→ Texto para leitura:

_ _ _ _ _

Não pretendo com esta carta arvorar-me em sábio ou pretender manifestar qualquer autoridade sobre vós, somos todos sacerdotes, iguais em dignidade e irmãos como cristãos e com a condição sacramental do sacerdócio ministerial.
Sirvo-me deste espaço nobre para falar-vos já que são muito escassos e até estamos muito longe de haver momentos na nossa Igreja que nos congregasse todos, para falarmos, debatermos e partilharmos ideias uns com os outros. Os ideais de partilha que anunciamos e pregamos são tábua rasa na nossa Igreja Católica. É pena, são hábitos que ainda não temos. Bom, contas de outro rosário.
Serve a presente carta para tornar público que a nossa Igreja Católica, nem que seja uma singela ponta, sangra de vergonha pelo momento triste que estamos a passar na nossa terra. É caso para dizer como dizia há dias o Bispo D. Januário Torgal: «Tenho vergonha do meu país», adaptando: «Tenho vergonha da minha região». Não pela nossa terra em si, a beleza deslumbrante que apresenta, o nosso povo amigo e generoso (provavelmente, nós padres somos as pessoas que mais sabem e experimentam desta amizade e generosidade).
A vergonha advém por causa dos «senhores do tempo» que fizeram asneiras que levam ao descrédito este tempo e o tempo futuro. Todos nós, de alguma forma, recebemos subsídios dos «senhores do tempo», acreditamos que sempre foram para o bem do povo nunca para benefício pessoal e corre a fama (e ainda bem que corre), que as obras levadas adiante pelos membros da Igreja raramente sofrem derrapagens. Ainda bem que podemos contar com esta generosidade e boa fama.Na nossa terra estes deveres que a Constituição e a lei do nosso país prevêem foram tomados como «favores», então, eles amarraram, silenciaram, amedrontaram, numa palavra domesticaram os «senhores do templo». E não é que, tristemente, esta abjecta política resultou em cheio… O «favor» recebeu apaticamente outro «favor».

_ _ _ _ _

→ Material fornecido:
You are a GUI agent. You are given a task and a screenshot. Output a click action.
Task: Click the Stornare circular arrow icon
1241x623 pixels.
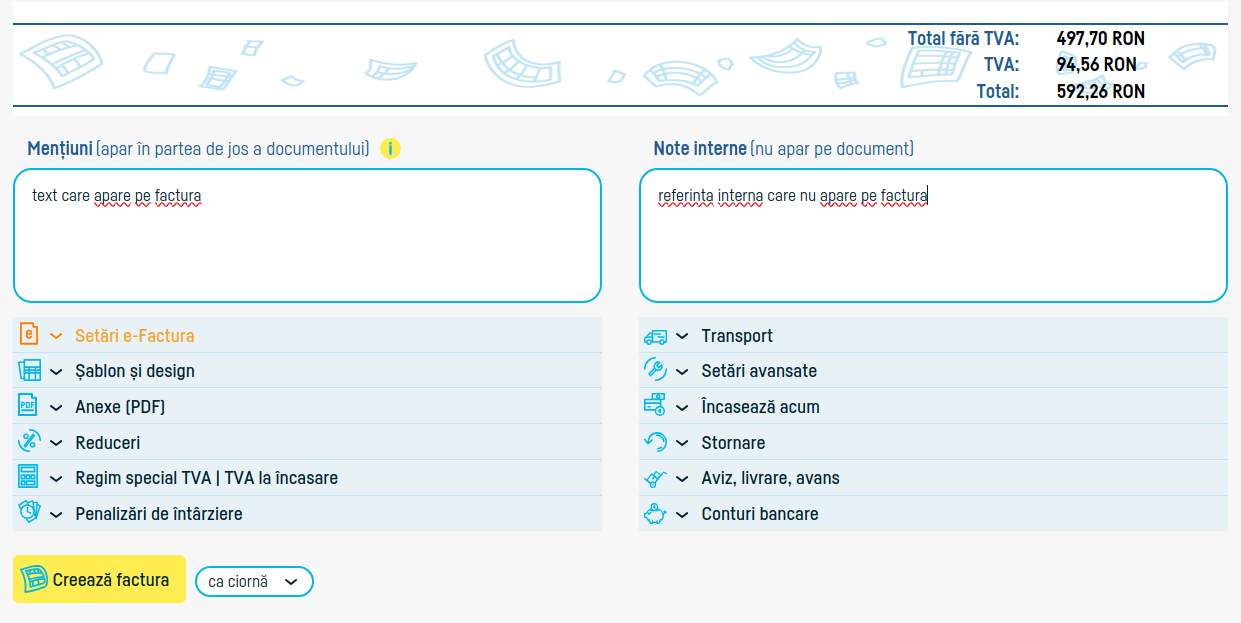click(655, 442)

_ _ _ _ _

→ Objetivos:
a) Responda com base na carta:
(i) Que bispo é citado na carta?
(ii) Segundo a carta, quem são provavelmente as pessoas que mais sabem e experimentam da amizade e generosidade do povo?
(iii) Como foram tomados, na terra referida na carta, os deveres que a Constituição e a lei preveem?
b) Transcreva da carta, sem qualquer alteração, o trecho que se inicia nas palavras "Sirvo-me deste espaço" e se encerra em "de outro rosário.".
Os dados apresentados provêm de outra fonte.

→ Resoluções:
a)
(i) O Bispo D. Januário Torgal.
(ii) Os padres.
(iii) Como «favores».

b)
Sirvo-me deste espaço nobre para falar-vos já que são muito escassos e até estamos muito longe de haver momentos na nossa Igreja que nos congregasse todos, para falarmos, debatermos e partilharmos ideias uns com os outros. Os ideais de partilha que anunciamos e pregamos são tábua rasa na nossa Igreja Católica. É pena, são hábitos que ainda não temos. Bom, contas de outro rosário.